Sutirtayasa menambahkan, selain sawah terasering yang menjadi andalan kunjungam wisatawan ke Jatiluwih, di DTW ini juga ada air terjun, kebun bambu dan perkebunan di lereng Gunung Batukaru. Ada juga edukasi pertanian. Bentuknya, wisatawan bisa ikut menanam padi Beras Merah pada bulan Januari juga bisa panen padi hasil yang ditanam tanam di bulan Juni. "Selain itu ada aktivitas eksplor Jatiluwih mulai dari treking sawah, hutan, dan treking ke puncak Gunung Batukaru sampai Pura Pucak Kedaton," beber Sutirtayasa.

Dia menegaskan untuk kerjasama dengan lima pihak tersebut sudah dilaksanakan. Semua beban subak sudah ditanggung managemen pariwisata. Termasuk dana untuk desa adat ditanggung dari managemen pariwisata. Masyarakat desa juga mendapatkan percepatan pembangunan desa melalui PAD pariwisata. Karena dalam perjanjian lima pihak sudah diatur tentang pembagian penghasilan pariwisata.

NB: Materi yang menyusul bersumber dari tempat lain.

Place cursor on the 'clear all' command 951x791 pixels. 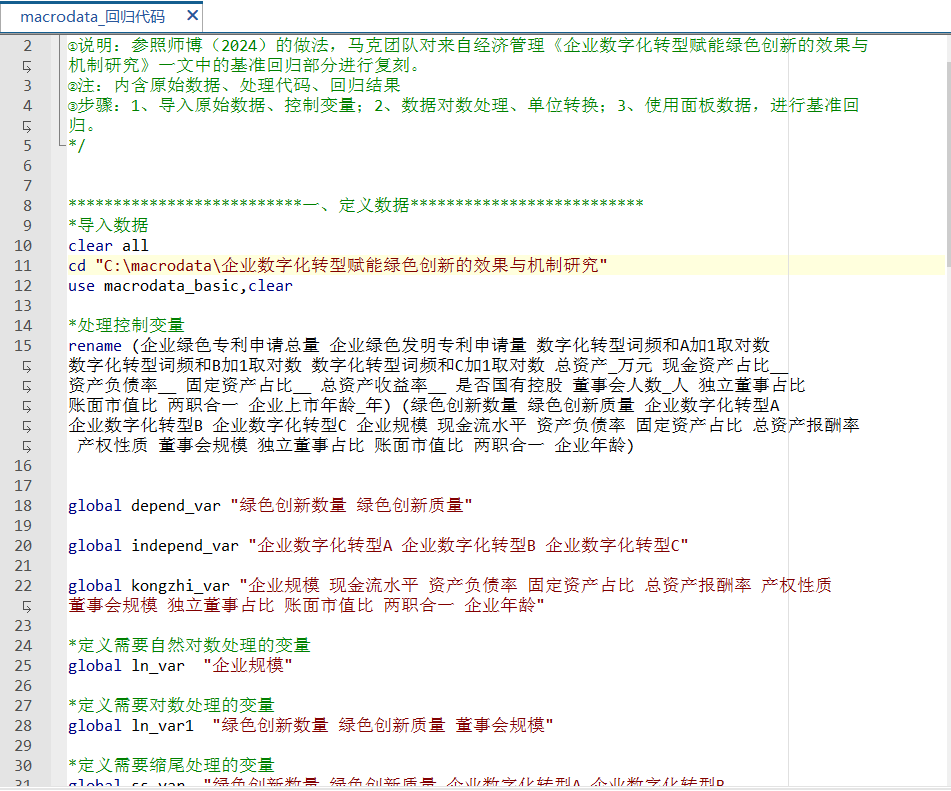(x=108, y=245)
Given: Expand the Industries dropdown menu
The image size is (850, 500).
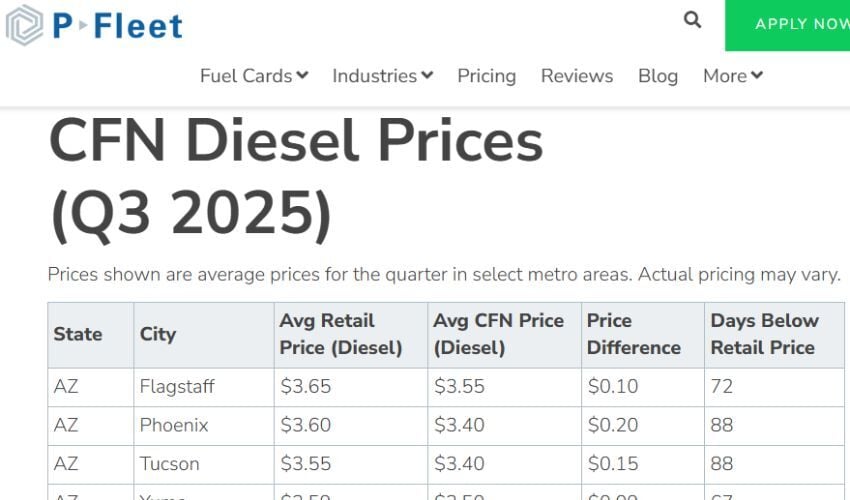Looking at the screenshot, I should (x=382, y=76).
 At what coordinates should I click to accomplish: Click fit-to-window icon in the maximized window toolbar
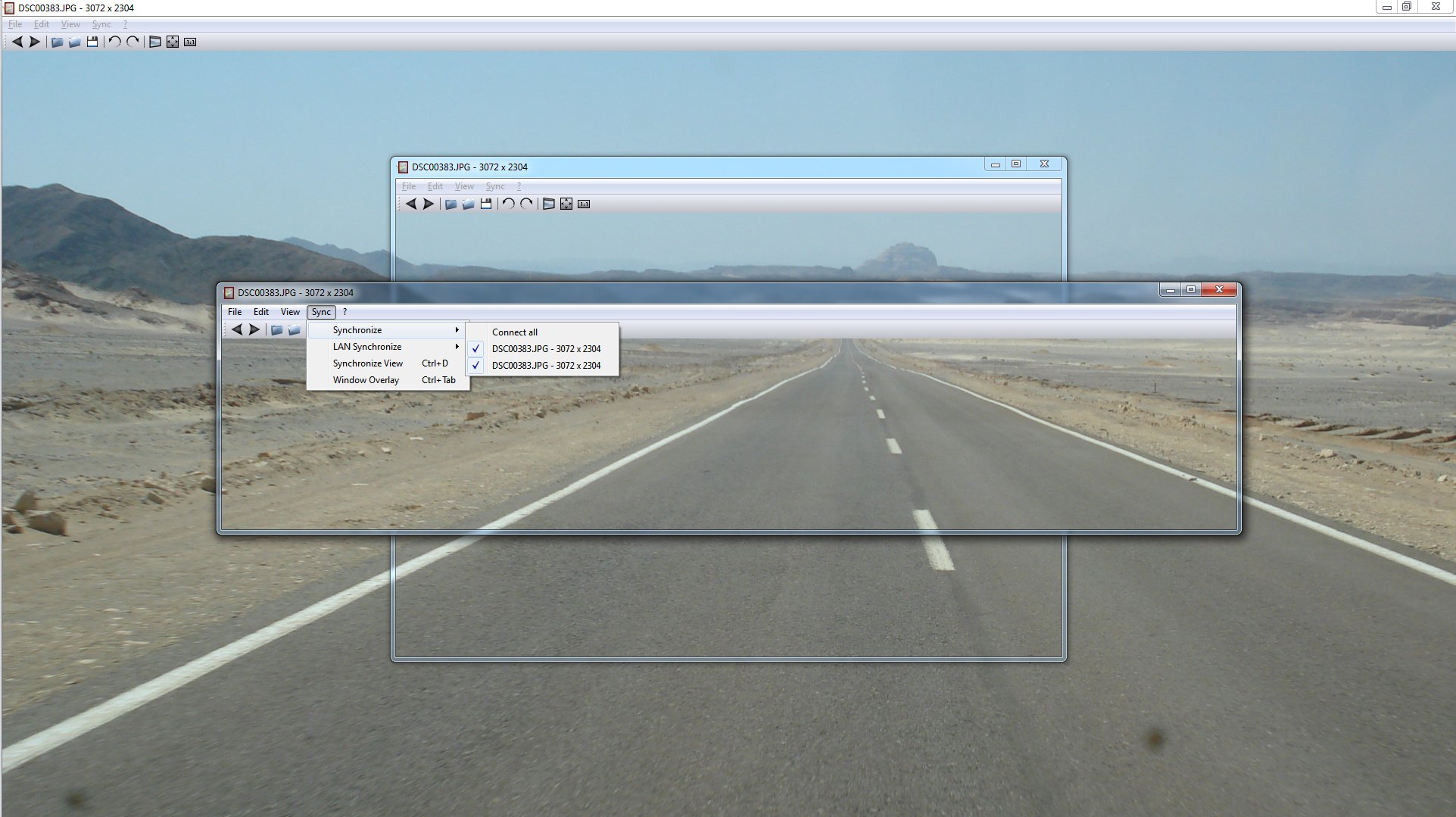pos(173,42)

Terkait tantangan ke depan, Sutirtayasa mengakui pasti ada. Salah satunya karena perbedaan pendapat tentang program DTW. Lebih-lebih di Desa Jatiluwih ada 1.000 KK (kepala keluarga). Kata dia, DTW ini merupakan aset desa yang sepenuhnya memerlukan daya dukung masyarakat. Masyarakat  dimaksud baik sebagai pemilik lahan dari objek yang dikelola, maupun kapasitas lain. "Tetapi semua masih bisa berjalan. Karena managemen selalu memberikan data keuangan yg transparan. Setiap awal tahun wajib melaporkan hasil pengelolaan di hadapan masyarakat melalui rapat umum," katanya.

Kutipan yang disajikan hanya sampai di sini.